Alitalia, alla fine per salvarla serve sempre lo Stato. Bruxelles e piano industriale i nodi da sciogliere

Alitalia, alla fine per salvarla serve sempre lo Stato. Bruxelles e piano industriale i nodi da sciogliere
15 febbraio 2019

Quasi 11 anni. Tanto il tempo necessario per capire che l’Alitalia si tiene in piedi solo con l’aiuto dello Stato. Dal 2008, data dell’ultima privatizzazione della compagnia ex di bandiera, dopo varie ristrutturazioni e ingresso e uscita di soci internazionali, il pallino è tornato in mano al Governo. L’ipotesi prospettata dal vice premier Luigi Di Maio ai sindacati va proprio nella direzione di una forte presenza statale, la stessa che era stata giudicata inadeguata nel 2008.

Secondo lo schema pensato per il rilancio della nuova Alitalia, il ministero del Tesoro, secondo il vice premier e ministro per lo Sviluppo economico e del Lavoro, potrebbe arrivare ad avere una quota superiore al 15%, attraverso la conversione di una parte del prestito ponte da 900 milioni di euro in scadenza a fine giugno. Fonti di stampa indicano che tale quota potrebbe essere vicina al 20%, ciò significa che il salvataggio della compagnia potrebbe costare ai contribuenti italiani altri 180 milioni di euro, che si aggiungerebbero ai soldi già versati per i precedenti salvataggi. Oltre a ciò, le Ferrovie dello Stato, se si dovesse verificare il progetto presentato da Di Maio, ovvero di una partecipazione oltre il 50% congiunta con il Mef, dovrebbe restare alla fine con una quota di circa il 30% della compagnia, con un impegno finanziario non proprio indifferente se si volesse far partire la nuova Alitalia con una dotazione di capitale di 2 miliardi di euro.

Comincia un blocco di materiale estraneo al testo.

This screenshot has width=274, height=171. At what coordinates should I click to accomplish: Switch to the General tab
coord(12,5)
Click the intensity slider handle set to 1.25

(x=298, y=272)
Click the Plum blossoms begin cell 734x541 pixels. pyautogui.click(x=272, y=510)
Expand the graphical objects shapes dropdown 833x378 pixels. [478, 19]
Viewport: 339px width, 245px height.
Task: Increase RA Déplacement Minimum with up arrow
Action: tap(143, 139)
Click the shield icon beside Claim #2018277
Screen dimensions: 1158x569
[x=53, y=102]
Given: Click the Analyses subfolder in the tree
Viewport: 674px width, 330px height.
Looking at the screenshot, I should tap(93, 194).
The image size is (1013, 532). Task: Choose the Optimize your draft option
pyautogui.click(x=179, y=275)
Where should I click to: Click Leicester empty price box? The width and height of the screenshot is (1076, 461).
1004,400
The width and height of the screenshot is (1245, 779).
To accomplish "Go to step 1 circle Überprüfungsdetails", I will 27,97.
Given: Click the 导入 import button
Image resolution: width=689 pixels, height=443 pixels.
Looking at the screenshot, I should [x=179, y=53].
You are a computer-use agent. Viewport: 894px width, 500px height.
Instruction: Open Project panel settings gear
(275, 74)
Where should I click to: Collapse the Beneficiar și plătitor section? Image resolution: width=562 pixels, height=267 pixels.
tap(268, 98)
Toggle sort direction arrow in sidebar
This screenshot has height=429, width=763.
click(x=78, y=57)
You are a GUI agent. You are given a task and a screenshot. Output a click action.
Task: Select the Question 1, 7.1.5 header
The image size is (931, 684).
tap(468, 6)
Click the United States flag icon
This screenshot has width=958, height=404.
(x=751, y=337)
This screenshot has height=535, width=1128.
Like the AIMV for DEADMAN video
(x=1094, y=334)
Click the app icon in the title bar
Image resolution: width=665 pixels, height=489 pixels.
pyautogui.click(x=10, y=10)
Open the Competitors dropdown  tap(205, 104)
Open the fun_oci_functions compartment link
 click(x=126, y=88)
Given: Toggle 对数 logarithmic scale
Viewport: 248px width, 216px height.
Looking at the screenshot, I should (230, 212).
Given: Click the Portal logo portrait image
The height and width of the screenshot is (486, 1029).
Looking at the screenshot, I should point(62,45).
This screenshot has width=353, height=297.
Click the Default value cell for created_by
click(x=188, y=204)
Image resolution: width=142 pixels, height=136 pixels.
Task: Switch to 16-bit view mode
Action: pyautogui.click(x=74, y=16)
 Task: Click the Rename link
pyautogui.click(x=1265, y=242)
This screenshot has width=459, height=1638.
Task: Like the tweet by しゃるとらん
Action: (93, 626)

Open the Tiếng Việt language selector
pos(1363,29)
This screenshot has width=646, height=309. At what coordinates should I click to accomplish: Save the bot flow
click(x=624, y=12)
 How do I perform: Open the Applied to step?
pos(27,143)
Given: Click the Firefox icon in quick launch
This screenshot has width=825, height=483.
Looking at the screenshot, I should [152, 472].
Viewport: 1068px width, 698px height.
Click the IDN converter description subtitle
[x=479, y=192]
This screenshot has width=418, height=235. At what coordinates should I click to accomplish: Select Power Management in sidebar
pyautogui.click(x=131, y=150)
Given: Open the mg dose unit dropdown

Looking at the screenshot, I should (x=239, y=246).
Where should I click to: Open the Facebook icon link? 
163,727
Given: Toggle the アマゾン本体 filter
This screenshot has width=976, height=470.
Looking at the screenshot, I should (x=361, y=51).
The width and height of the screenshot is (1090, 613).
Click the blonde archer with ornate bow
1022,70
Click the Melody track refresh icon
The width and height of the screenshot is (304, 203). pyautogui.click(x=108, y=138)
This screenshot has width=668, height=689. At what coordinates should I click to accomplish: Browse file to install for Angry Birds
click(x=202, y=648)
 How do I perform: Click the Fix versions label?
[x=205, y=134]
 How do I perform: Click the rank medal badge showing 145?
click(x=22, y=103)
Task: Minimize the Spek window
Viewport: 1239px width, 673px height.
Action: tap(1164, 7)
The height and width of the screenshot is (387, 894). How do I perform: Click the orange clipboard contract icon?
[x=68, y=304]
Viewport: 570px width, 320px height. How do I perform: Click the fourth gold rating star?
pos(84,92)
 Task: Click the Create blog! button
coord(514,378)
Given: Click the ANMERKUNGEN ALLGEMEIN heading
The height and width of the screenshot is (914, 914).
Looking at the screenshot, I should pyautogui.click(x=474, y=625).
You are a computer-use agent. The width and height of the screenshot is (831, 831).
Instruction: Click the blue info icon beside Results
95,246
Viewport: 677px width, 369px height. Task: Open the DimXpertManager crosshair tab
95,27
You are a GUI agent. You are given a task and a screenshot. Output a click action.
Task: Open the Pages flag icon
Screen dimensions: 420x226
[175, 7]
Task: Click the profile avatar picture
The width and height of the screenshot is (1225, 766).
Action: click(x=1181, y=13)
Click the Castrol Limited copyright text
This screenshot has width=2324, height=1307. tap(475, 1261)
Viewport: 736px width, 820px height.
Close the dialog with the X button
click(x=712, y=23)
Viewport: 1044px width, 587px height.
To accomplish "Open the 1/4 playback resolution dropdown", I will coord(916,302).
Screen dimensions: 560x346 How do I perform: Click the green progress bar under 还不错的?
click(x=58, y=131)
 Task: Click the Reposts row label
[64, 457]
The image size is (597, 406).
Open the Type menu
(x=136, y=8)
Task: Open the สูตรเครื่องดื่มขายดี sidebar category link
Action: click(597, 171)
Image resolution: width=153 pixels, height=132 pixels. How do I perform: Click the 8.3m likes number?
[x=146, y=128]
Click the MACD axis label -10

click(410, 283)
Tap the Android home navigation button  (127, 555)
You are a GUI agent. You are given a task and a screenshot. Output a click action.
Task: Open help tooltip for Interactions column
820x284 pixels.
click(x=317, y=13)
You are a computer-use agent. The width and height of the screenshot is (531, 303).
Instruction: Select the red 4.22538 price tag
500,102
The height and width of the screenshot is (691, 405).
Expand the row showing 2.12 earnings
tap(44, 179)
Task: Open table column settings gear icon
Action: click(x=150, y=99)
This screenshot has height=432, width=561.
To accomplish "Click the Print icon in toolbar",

Le difficoltà a far quadrare il tutto sono anche testimoniate dal continuo slittamento per la presentazione del piano industriale che inizialmente doveva essere pronto entro la fine di gennaio, ma che ha subito una serie di rinvii, prima a fine febbraio e ora a fine marzo. Complicato anche il coinvolgimento di altre società controllate dallo Stato. Se prima si ipotizzava un ingresso diretto di Cdp, ora Di Maio ha detto ai sindacati che Cassa depositi e prestiti è sì disponibile, ma solo per finanziare eventuali leasing di aerei per potenziare la flotta. Infine, il controllo statale incontrerebbe poi forti resistenze in ambito comunitario. Una quota del 20% in mano al Tesoro, provocherebbe le proteste di Air France, di cui il governo francese possiede circa il 13% e di Lufthansa e si andrebbe a scontrare sul veto dell’Antitrust europeo. Al riguardo sono illusorie le speranze di qualcuno legate al rinnovo della Commissione europea, perché le elezioni europee si avranno a maggio, ciò vuol dire che la nuova Commissione non sarà operativa prima di settembre prossimo. Questo vuol dire che sarà l’attuale Commissione a giudicare il dossier Alitalia.